65

Some web servers, when accessed using their IP address, return an error that direct IP address access is not allowed.

I've been wondering for some time how this works. I mean, doesn't the browser always resolve the IP address and connect to it? Isn't "Direct IP address access" just skipping DNS? How does the remote server even know you skipped DNS?

4
  • 2
    As I recall, what he really asked for was added to the http protocol very early, in order to provide for virtual servers on the same real host.
    – JDługosz
    Commented Mar 13, 2016 at 22:55
  • 3
    It’s basically the same process that allows a single server to differentiate between different virtual hosts. The real server maps a URL to one of its virtual hosts. Many servers do not have a fallback for an unmapped URL, either by design or default.
    – Manngo
    Commented Mar 14, 2016 at 10:55
  • You can skip DNS but avoid this error if you create an entry in your hosts file for the domain name in question. Your browser will be looking for the domain name, and will include it in the Host: header, but no DNS query will be made due to the hosts file entry. Commented Mar 15, 2016 at 14:31
  • The answer to these kinds of questions usually is, because you told them.
    – Thomas
    Commented Mar 16, 2016 at 6:42

4 Answers 4

92

To answer your question of how it knows, it has to do with what your browser sends the server.

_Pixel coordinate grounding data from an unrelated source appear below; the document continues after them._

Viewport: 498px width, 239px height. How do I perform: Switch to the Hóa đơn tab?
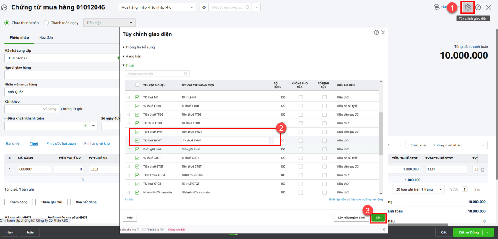[46, 37]
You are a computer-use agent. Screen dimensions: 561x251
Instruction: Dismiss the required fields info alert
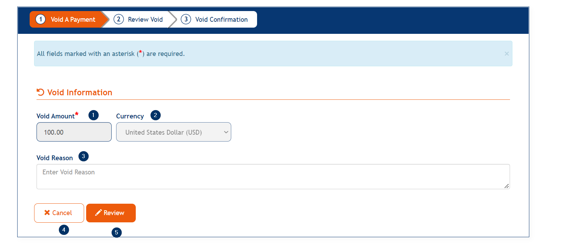pos(507,54)

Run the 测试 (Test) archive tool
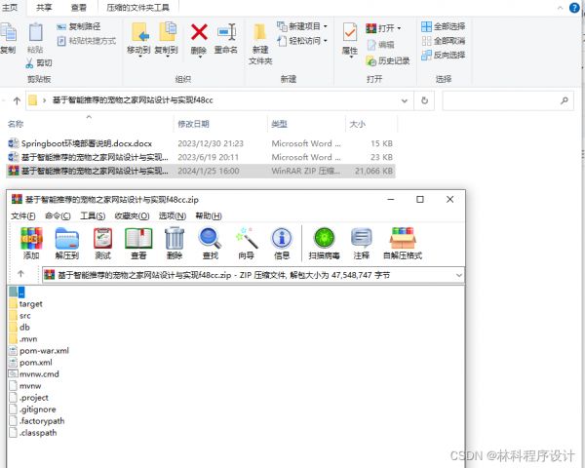pyautogui.click(x=102, y=239)
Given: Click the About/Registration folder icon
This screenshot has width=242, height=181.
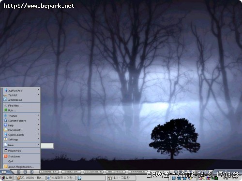Looking at the screenshot, I should click(6, 167).
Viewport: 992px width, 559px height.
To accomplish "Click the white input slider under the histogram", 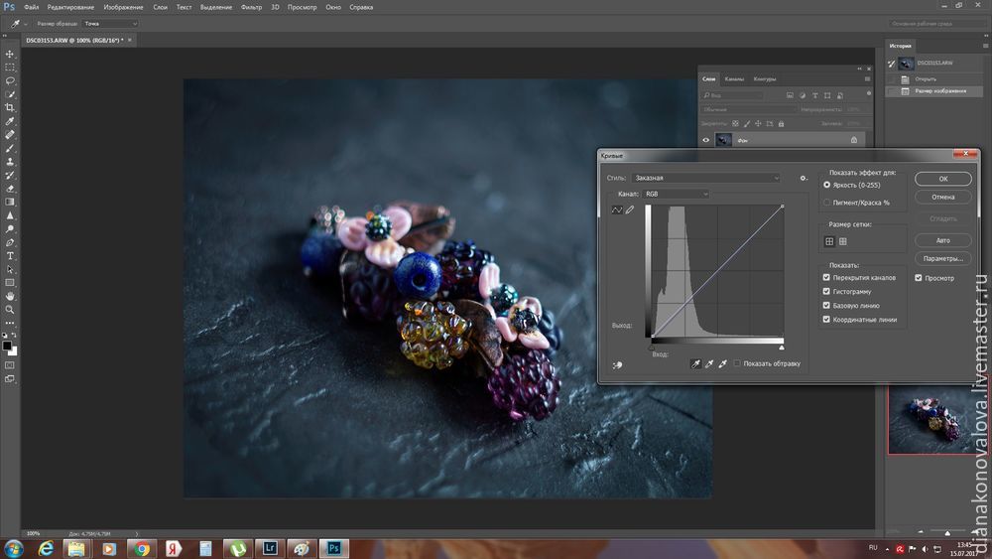I will coord(782,348).
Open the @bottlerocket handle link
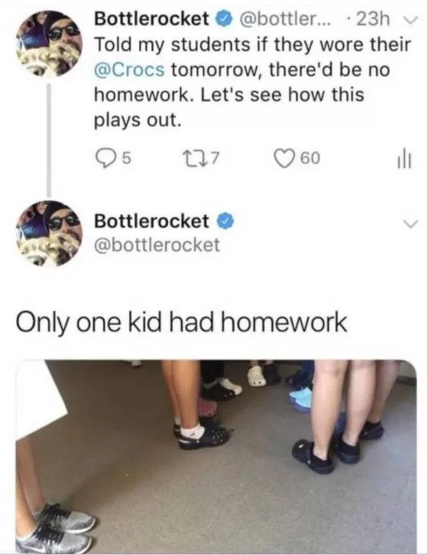The width and height of the screenshot is (427, 555). pyautogui.click(x=157, y=245)
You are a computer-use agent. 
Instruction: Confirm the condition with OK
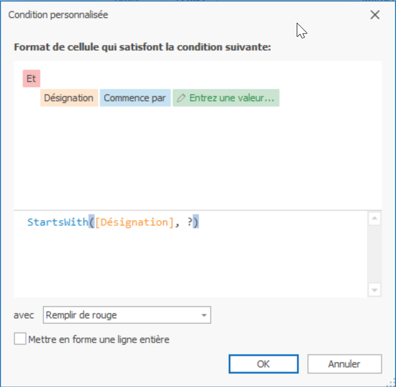pos(263,364)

You're right that the system always resolves it to an IP address, but the browser sends the URL you attempted to access in the HTTP header.

Here is a sample header that I found online, modified to look as though you used Firefox on Windows and typed apple.com into the address bar:

GET / HTTP/1.1
Host: apple.com
User-Agent: Mozilla/5.0 (Windows; U; Windows NT 6.1; en-US; rv:1.9.1.5) Gecko/20091102 Firefox/3.5.5 (.NET CLR 3.5.30729)
Accept: text/html,application/xhtml+xml,application/xml;q=0.9,*/*;q=0.8
Accept-Language: en-us,en;q=0.5
Accept-Encoding: gzip,deflate
Accept-Charset: ISO-8859-1,utf-8;q=0.7,*;q=0.7
Keep-Alive: 300
Connection: keep-alive
Pragma: no-cache
Cache-Control: no-cache

Here's what the header would look like if you used its IP address:

GET / HTTP/1.1
Host: 17.142.160.59
User-Agent: Mozilla/5.0 (Windows; U; Windows NT 6.1; en-US; rv:1.9.1.5) Gecko/20091102 Firefox/3.5.5 (.NET CLR 3.5.30729)
Accept: text/html,application/xhtml+xml,application/xml;q=0.9,*/*;q=0.8
Accept-Language: en-us,en;q=0.5
Accept-Encoding: gzip,deflate
Accept-Charset: ISO-8859-1,utf-8;q=0.7,*;q=0.7
Keep-Alive: 300
Connection: keep-alive
Pragma: no-cache
Cache-Control: no-cache

Both of these would be sent to the same IP address over a socket, but the browser tells the server what it accessed.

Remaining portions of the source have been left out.